Using AGENTS.md for Platform Engineering¶

Most platform incidents do not start with a complicated bug. They start with confusion.

One team follows one release path, another skips a check, and somebody quietly changes a naming rule without updating the docs. A few weeks later, nobody agrees on what "standard" means.

That is where AGENTS.md helps. It gives the team one shared playbook for planning, delivery, review, and release. Humans can follow it, and agents can follow it too.

The aim is straightforward: move changes from idea to production in a way that is calm, repeatable, and auditable.

Why AGENTS.md matters¶

Platform engineering gets expensive when every change follows a different path. AGENTS.md gives you a default path that people can trust.

In practice, it helps you:

Set clear scope before work starts
Keep delivery steps consistent across teams
Build quality checks into the workflow
Onboard new engineers faster
Let agents help without losing control

What to include in AGENTS.md¶

Keep it short and specific. If it reads like policy prose, people will ignore it.

These six parts are usually enough:

Mission and scope
Workflow steps
Owners (human or agent)
Quality gates
Standards and conventions
Output locations (docs, repos, diagrams)

Practical workflow for platform changes¶

Workflow overview AGENTS.md control plane container view

Use one repeatable flow for each meaningful platform change:

Define
Write the change goal, scope, and success criteria.
Assess
Capture current state, dependencies, and risks.
Design
Pick the approach and record trade-offs.
Approve
Confirm quality gates before implementation.
Implement
Make the change with tests and automation.
Document
Update runbooks, diagrams, and rollback steps.
Validate
Run operational checks in non-production first.
Release
Ship with owner sign-off and monitoring.

This sequence reduces rework because decisions are made early, before implementation starts to drift.

Agent collaboration flow¶

Agent collaboration flow

AGENTS.md enforces one rule that matters: no phase moves forward without the required output from the previous phase. That single rule prevents a lot of avoidable regressions.
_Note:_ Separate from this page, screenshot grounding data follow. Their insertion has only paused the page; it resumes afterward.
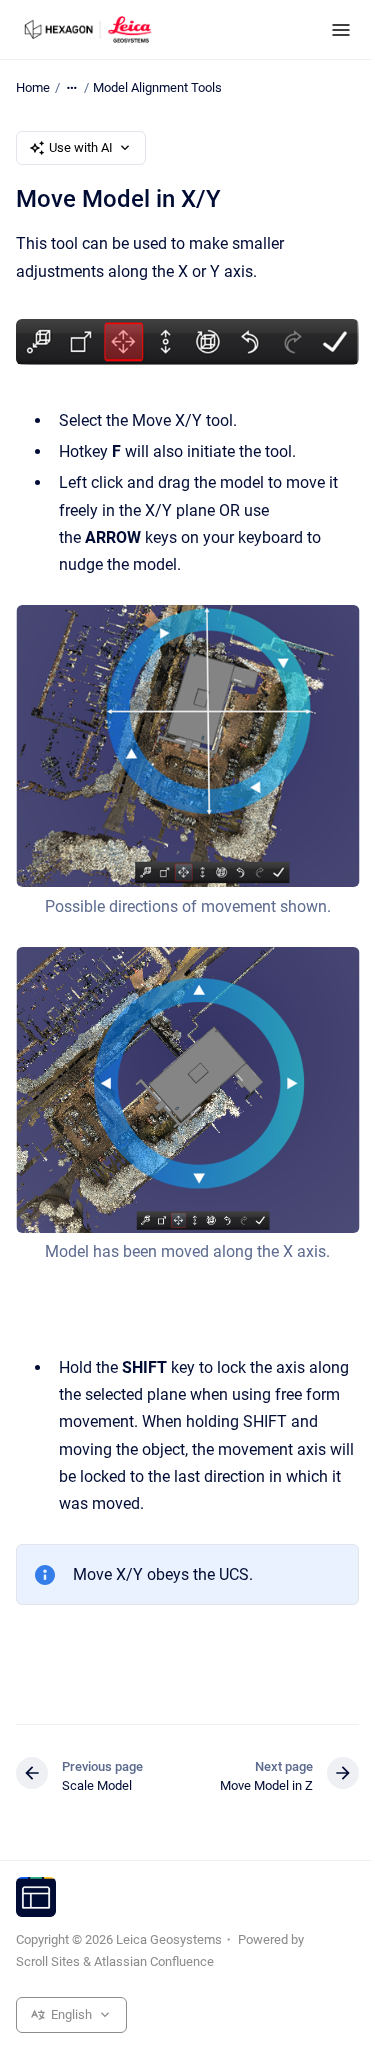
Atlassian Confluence (154, 1961)
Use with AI (81, 147)
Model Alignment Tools (157, 87)
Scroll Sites (48, 1961)
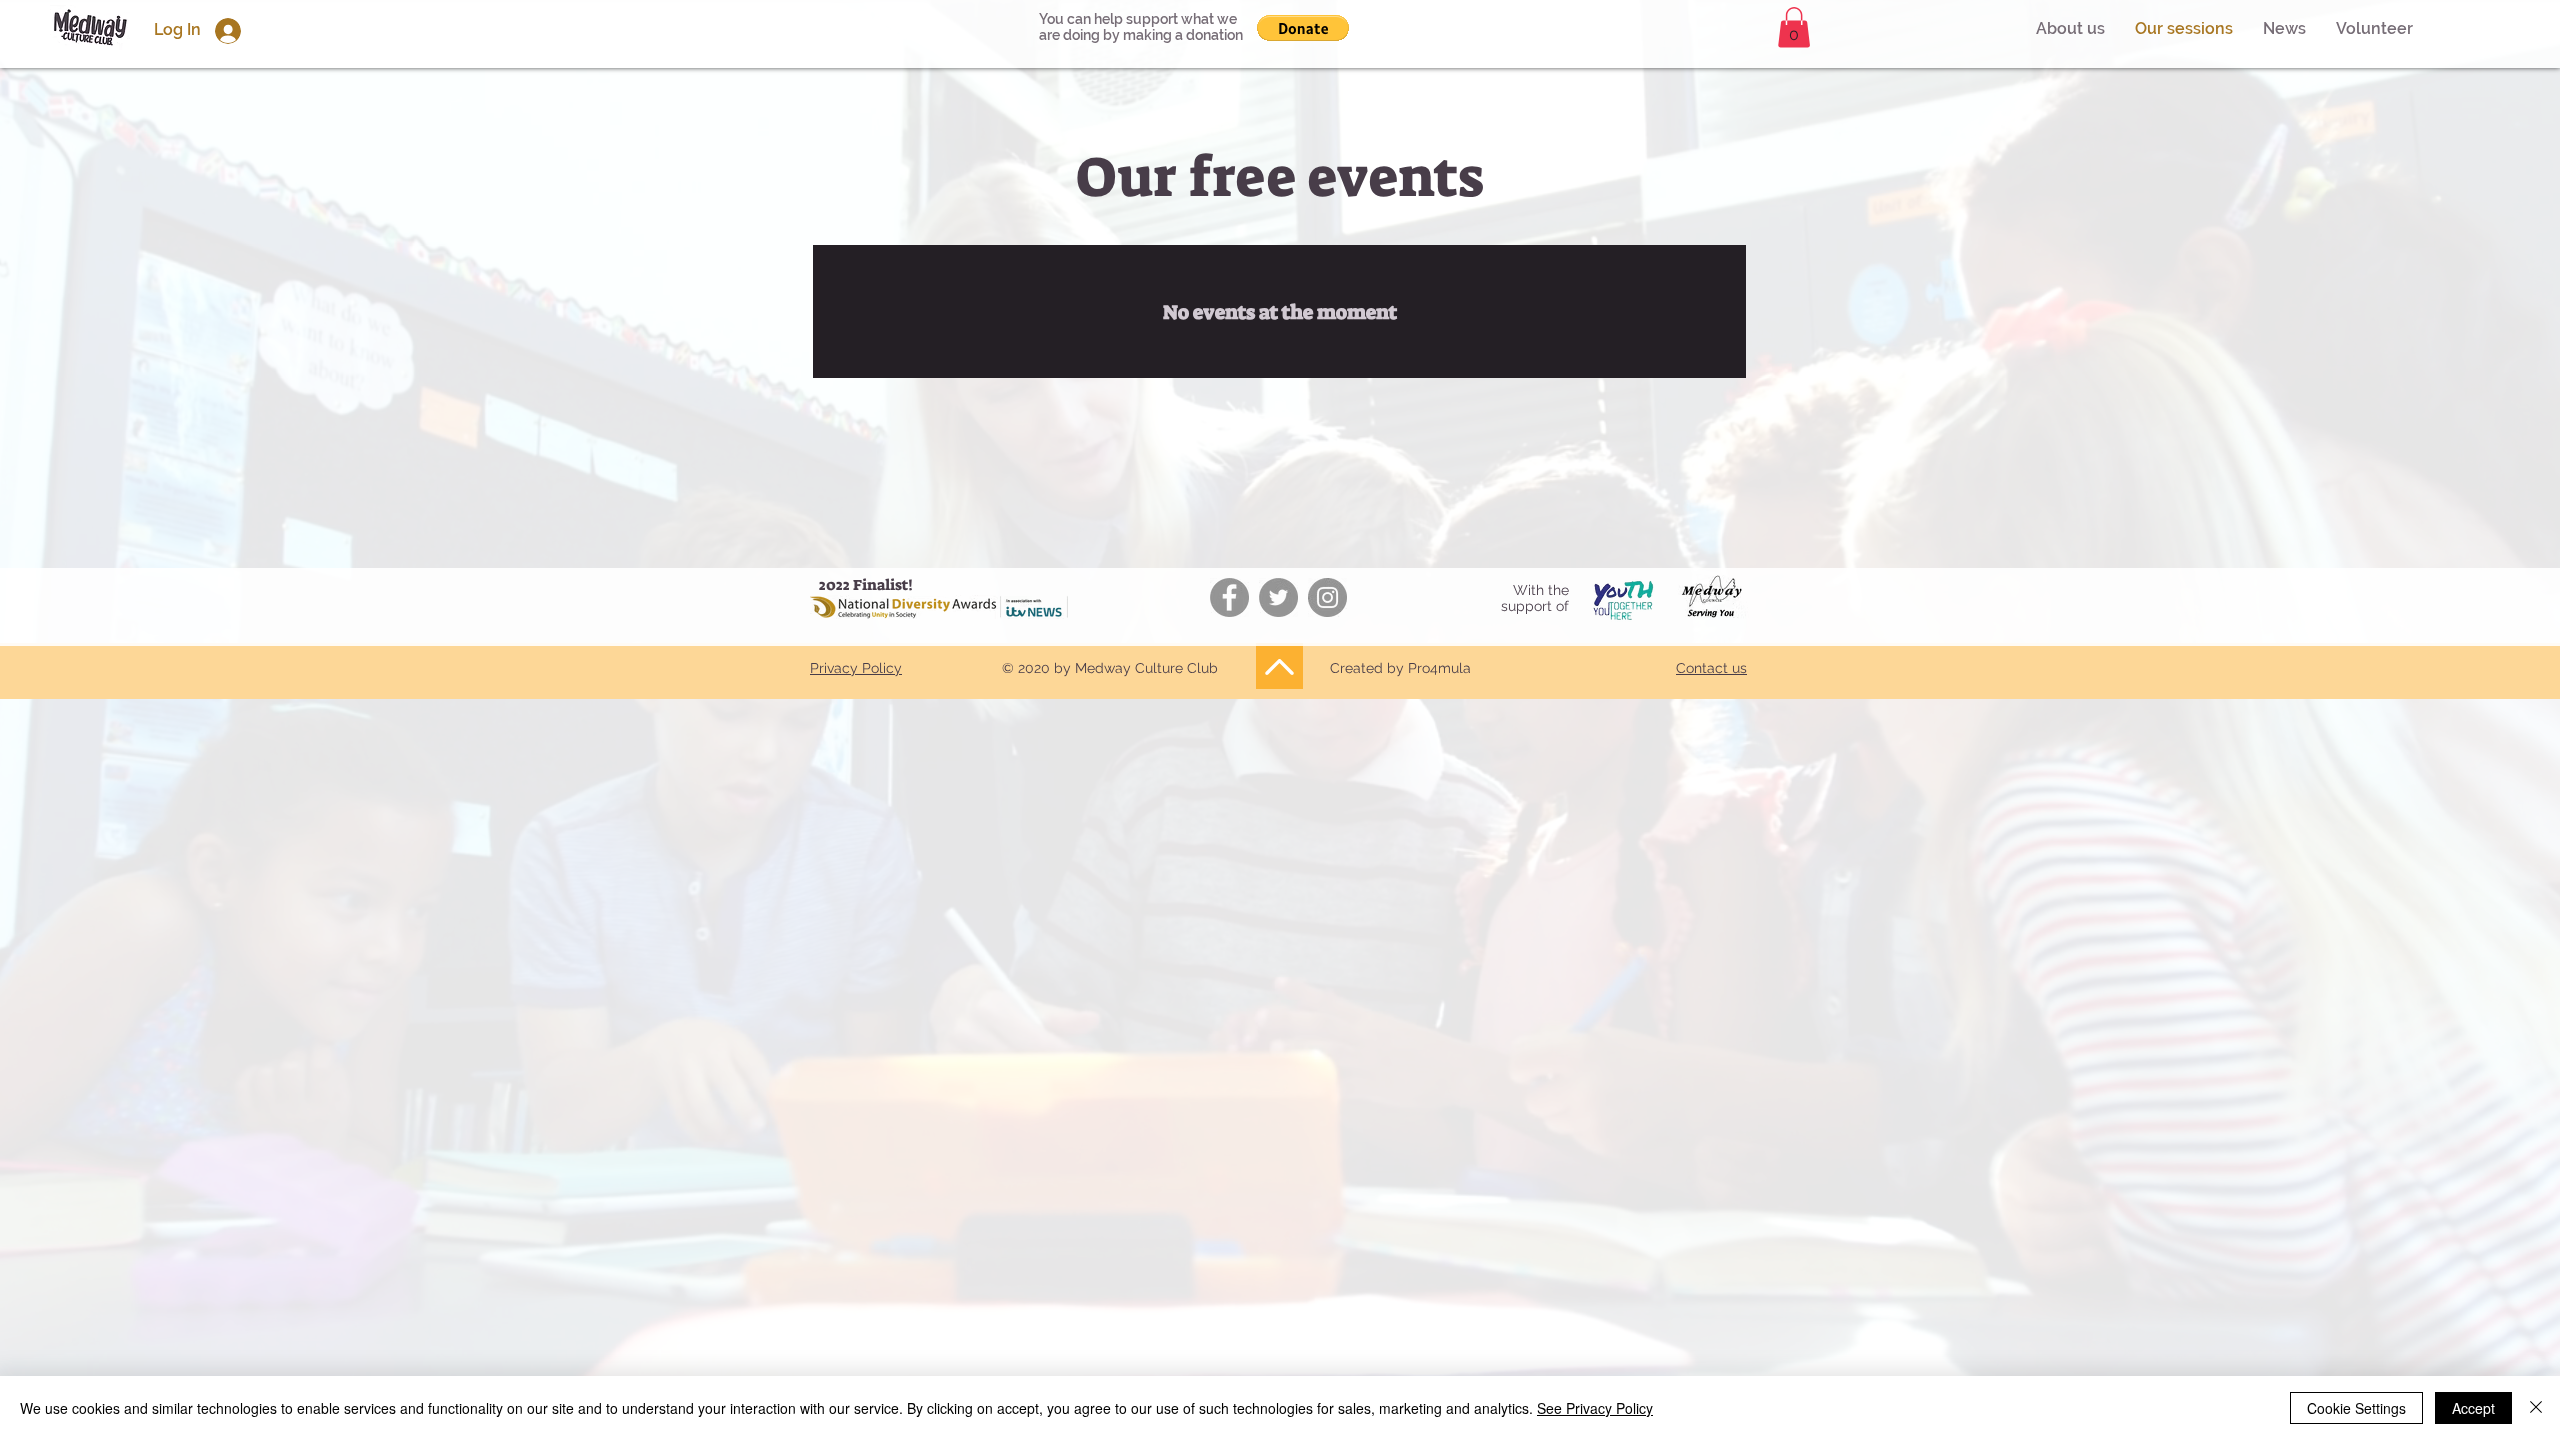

A minimal AGENTS.md you can copy¶

Start with this and adapt it:

# AGENTS.md

## Mission
- Keep platform delivery consistent and low risk

## Workflow
1. Plan → define scope, success criteria, risks
2. Survey → assess current state + gaps
3. Ideate → propose options + trade-offs
4. Review → approve approach + gates
5. Build → implement + automate
6. Document → runbooks + diagrams
7. Validate → operational review
8. Ship → release readiness

## Quality gates
- Every change has an owner
- Risks documented before build
- Docs updated before release

## Standards
- Naming: <team>-<service>-<env>
- Environments: dev → staging → prod
- Tooling: Helm + ArgoCD

If this reads like a checklist, that is intentional. Checklists are easier to follow when teams are busy or under pressure.

Practical examples¶

Each example maps directly to the workflow above.

1) Platform release checklist¶

Why: reduce release risk and keep gates consistent
What: release plan, rollback plan, communication checklist
How: run one fixed checklist and require sign-off at each gate

2) Incident runbook¶

Why: improve incident response speed and clarity
What: roles, steps, and post-mortem template
How: trigger the runbook and record actions as structured output

3) Infrastructure bootstrap¶

Why: create new environments without one-off setup work
What: baseline stack (ArgoCD, secrets, policies, monitoring)
How: define the exact bootstrap sequence in AGENTS.md

4) SLO review¶

Why: make reliability reviews repeatable
What: SLO attainment, regressions, and next actions
How: generate monthly SLO summaries from metrics

5) Sprint review deck (Marp)¶

Why: remove manual slide preparation
What: request volume, average handling time, top requester, top request type
How: use agents to populate a Marp deck from metrics scripts

Companion repo¶

Walkthroughs and scripts live here: https://github.com/polarpoint-io/ai-capabilities

How OpenClaw uses it (optional)¶

In OpenClaw, AGENTS.md acts as a shared source of truth for multiple agents. It defines:

Which agent handles each phase
The outputs required for each phase
The gates a lead agent must approve

This keeps multi-agent execution safe and predictable.

Common anti‑patterns¶

Avoid these mistakes:

Too long: AGENTS.md should be a few screens, not a wiki
Vague gates: "review done" is not a gate - define what done means
No ownership: every phase needs a named owner
Stale rules: update it when tooling or workflows change

What you get¶

Predictable platform delivery
Lower operational risk
Faster onboarding
Consistent documentation
A workflow that scales as agent use grows

Final note¶

AGENTS.md only works when teams treat it as part of delivery, not an afterthought. Keep it current, keep it short, and make it the first thing people check before they start work.